Excerpted text
[START]

Understanding speech in the presence of other speech: Perceptual mechanisms for auditory scene analysis in human listeners

We take it for granted that we can converse with other people in daily life and be understood with little, if any, noticeable effort. However, it is fairly unusual to hear the speech of a particular talker in isolation; speech is typically heard in the presence of interfering sounds, such as the voices of other talkers. The human auditory system, which is responsible for our sense of hearing, therefore faces the challenge of identifying which parts of the sounds reaching our ears have originated from the same environmental source. This involves separating those sound elements coming from one source (e.g., the voice of one talker) from those arising from other sources, and grouping them in ways that can be interpreted by higher-level processes in the brain (such as those involved in our understanding of speech). Without a solution to this "auditory scene analysis" problem, our perceptions of speech (and other sounds) would not correspond to the events that produced them. Humans have been exposed to a variety of complex listening environments over the course of evolution, and so we are generally very successful at understanding the speech of one person in the presence of other talkers. This contrasts with attempts to develop listening machines, which often fail catastrophically when confronted with complex listening environments, such as an open-plan office or a crowded party. Human listeners with hearing impairment also find these environments very difficult, even when using the latest developments in hearing-aid or cochlear-implant technology.

So far, most research on auditory scene analysis has focussed on relatively simple sounds and has identified a number of general principles for the perceptual grouping and separation of sound elements. However, at least as currently understood, these principles seem inadequate to explain fully the perceptual grouping of speech. This is because the speech signal consists of a diverse and rapidly changing stream of sounds. The speech of our native language is also a highly familiar stimulus, and so by adulthood our auditory system has had many years to learn about its speech-specific properties. These properties may also assist in the successful perceptual grouping of speech.

[END]

Data rows

[START]

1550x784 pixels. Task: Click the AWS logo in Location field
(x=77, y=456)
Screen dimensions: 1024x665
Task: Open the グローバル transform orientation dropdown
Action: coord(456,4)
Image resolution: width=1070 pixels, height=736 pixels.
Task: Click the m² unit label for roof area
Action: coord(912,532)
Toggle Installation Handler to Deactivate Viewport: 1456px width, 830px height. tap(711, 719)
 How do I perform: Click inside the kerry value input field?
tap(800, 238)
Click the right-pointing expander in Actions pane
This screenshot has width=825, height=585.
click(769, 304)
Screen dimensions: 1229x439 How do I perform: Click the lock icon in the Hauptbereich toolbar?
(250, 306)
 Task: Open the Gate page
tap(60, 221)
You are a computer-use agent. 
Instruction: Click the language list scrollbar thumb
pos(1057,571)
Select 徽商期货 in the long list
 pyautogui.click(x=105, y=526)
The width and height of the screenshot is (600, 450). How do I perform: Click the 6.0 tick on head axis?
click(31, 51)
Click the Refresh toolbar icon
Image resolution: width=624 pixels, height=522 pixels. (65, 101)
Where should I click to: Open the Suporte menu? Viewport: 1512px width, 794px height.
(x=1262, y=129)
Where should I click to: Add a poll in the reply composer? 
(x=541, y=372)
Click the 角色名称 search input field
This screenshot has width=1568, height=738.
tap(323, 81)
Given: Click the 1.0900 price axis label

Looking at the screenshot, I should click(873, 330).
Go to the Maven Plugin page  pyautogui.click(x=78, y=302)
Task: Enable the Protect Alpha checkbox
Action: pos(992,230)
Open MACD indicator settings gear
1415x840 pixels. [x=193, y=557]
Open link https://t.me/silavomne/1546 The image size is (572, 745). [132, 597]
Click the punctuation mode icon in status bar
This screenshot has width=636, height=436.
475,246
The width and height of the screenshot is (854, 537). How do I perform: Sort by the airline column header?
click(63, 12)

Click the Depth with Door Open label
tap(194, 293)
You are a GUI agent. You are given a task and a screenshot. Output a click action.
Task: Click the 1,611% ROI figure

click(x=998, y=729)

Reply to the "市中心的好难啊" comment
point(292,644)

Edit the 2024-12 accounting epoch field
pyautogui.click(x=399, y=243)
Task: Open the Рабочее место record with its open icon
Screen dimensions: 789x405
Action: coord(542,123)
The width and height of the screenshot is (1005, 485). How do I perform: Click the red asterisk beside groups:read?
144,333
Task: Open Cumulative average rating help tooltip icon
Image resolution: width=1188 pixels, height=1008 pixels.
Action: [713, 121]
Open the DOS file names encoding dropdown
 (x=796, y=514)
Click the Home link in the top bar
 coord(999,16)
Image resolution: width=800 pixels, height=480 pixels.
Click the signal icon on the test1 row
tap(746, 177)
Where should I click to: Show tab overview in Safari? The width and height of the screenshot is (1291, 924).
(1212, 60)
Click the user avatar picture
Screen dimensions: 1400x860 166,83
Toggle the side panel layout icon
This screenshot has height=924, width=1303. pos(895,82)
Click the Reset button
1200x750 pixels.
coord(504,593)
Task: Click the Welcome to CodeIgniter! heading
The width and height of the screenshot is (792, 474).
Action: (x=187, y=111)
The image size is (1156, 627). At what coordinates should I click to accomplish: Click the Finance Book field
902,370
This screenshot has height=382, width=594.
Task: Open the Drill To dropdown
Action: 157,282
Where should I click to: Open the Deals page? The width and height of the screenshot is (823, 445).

[END]

Set tasks
A - Translate this sentence from the passage on auditory scene analysis into Spanish: "This is because the speech signal consists of a diverse and rapidly changing stream of sounds."
B - Rewrite everything in the passage on auditory scene analysis from "So far, most" down to "successful perceptual grouping of speech.", putting "hearing system" in place of "auditory system".
C - Answer these questions on the passage on auditory scene analysis:
(i) What is the human auditory system responsible for?
(ii) Which two settings are given as examples of complex listening environments where listening machines often fail?
(iii) What kind of sounds has most research on auditory scene analysis focused on so far?
Please answer using only the passage on auditory scene analysis.

Answers below
A - Esto se debe a que la señal del habla consiste en un flujo de sonidos diverso y que cambia rápidamente.

B -
So far, most research on auditory scene analysis has focussed on relatively simple sounds and has identified a number of general principles for the perceptual grouping and separation of sound elements. However, at least as currently understood, these principles seem inadequate to explain fully the perceptual grouping of speech. This is because the speech signal consists of a diverse and rapidly changing stream of sounds. The speech of our native language is also a highly familiar stimulus, and so by adulthood our hearing system has had many years to learn about its speech-specific properties. These properties may also assist in the successful perceptual grouping of speech.

C -
(i) Our sense of hearing.
(ii) An open-plan office and a crowded party.
(iii) Relatively simple sounds.